◆現実となった「サンドイッチ危機論」◆
李健熙会長は就任20周年をむかえた2007年「サンドイッチ危機論」と「5、6年後危機論」を訴え、「中国に追われて日本に遅れをとるサンドイッチの状態」と話し、「サムスンだけでなく韓国全体が気づかなければ5、6年後大きな混乱をむかえるだろう」と警告した。経営に復帰した10年には「今が本当の危機だ。10年内にサムスンを代表する製品が消えるだろう」と危機感を社内に訴え続けてきた。
中低価格のスマホ市場で中国やインド企業の躍進が目覚しく、サムスン電子の屋台骨を揺るがしている。
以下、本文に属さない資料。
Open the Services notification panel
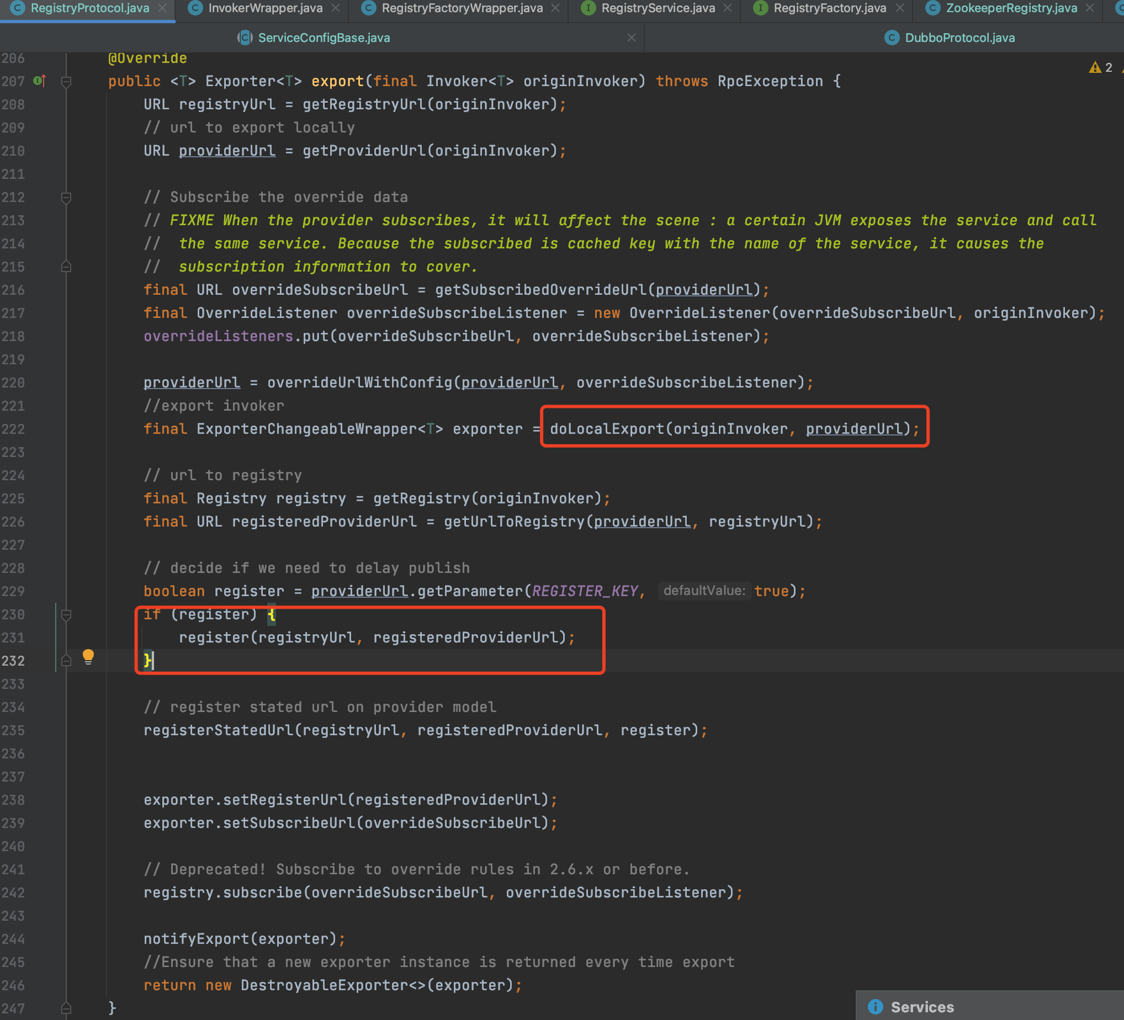The width and height of the screenshot is (1124, 1020). pyautogui.click(x=922, y=1007)
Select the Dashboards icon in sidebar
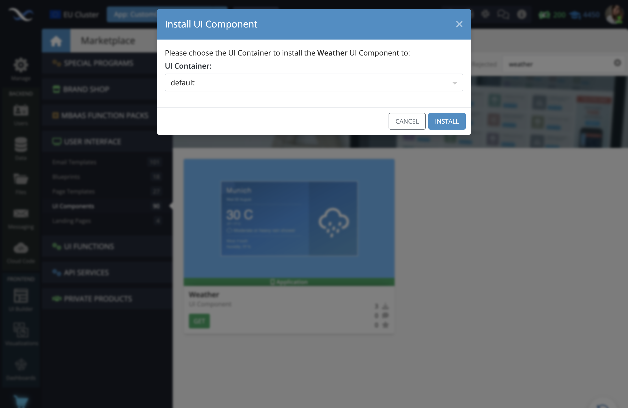 pyautogui.click(x=21, y=364)
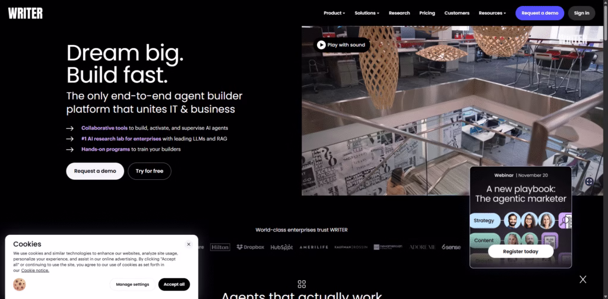Dismiss the webinar popup using the X icon
608x299 pixels.
(582, 279)
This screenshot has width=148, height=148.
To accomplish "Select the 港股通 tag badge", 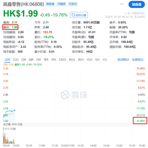I will click(50, 4).
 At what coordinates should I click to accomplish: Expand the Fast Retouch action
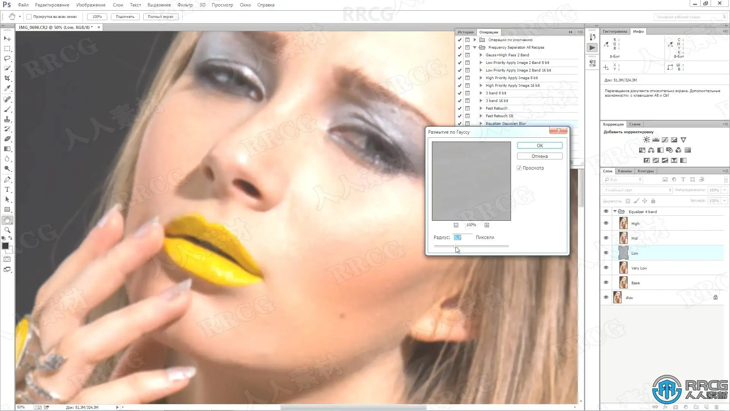[481, 108]
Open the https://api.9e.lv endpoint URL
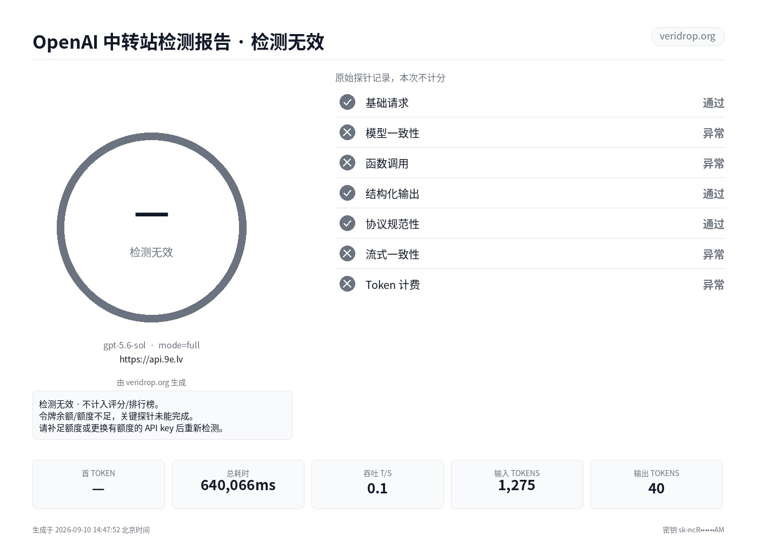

中国では政府の外資系への牽制や現地企業への優遇策という目に見えない競争相手とも戦わなくてはならない。同時に、アップルなどの宿敵とも中国のプレミアム市場で真剣勝負を繰り広げなくてはならない。だが、中国のスマホ市場で14年第2四半期に小米がサムスン電子を追い抜き、シェア1位に躍り出た(図表)。イギリスの市場調査会社カナリスによれば、この期間に小米は1499万台を売り、サムスン電子よりシェアで2ポイントも上回った。小米は創業5年での快挙である。小米に続いてレノボ、華為、クールパッド、ZTEなどの中国企業が上位に顔を出す。
香港の市場調査会社カウンターポイント・リサーチによれば、14年第2四半期のインド携帯電話市場を集計した結果、現地企業のマイクロマックスの市場占有率が16・6%を記録し、サムスン電子(14・4%)とノキア(10・9%)を抜いたことが明らかとなった。スマホ分野ではサムスン電子が市場占有率25・3%で1位を堅持しているが、マイクロマックスが19・1%と6・2ポイント差まで迫っている。携帯電話の巨大市場である中国とインド市場で起こっていることは、現地企業の低価格製品戦略にサムスン電子が対応できない事態に陥っていることである。
中国のスマホメーカーは、最近サムスン電子をベンチマーキングして、部品の垂直系列化を進め、ブランド戦略にも励んでいる。たとえば華為は、社内にサムスン電子専門担当チームを設けて成功戦略を分析している。中国企業がサムスン電子をベンチマーキングするために、専門担当チームを設けるのは異例中の異例である。小米は中国市場にとどまらず、年初のシンガポール進出に続きインド、インドネシア、ブラジル、メキシコ、ロシアなど世界10カ国にまで販路を広げる計画だ。小米CEOの雷軍氏は、中国のスティーブ・ジョブズとの評価を受ける人物である。ZTEなども中国だけでなく海外市場進出のために海外の人材をヘッドハンティングしている。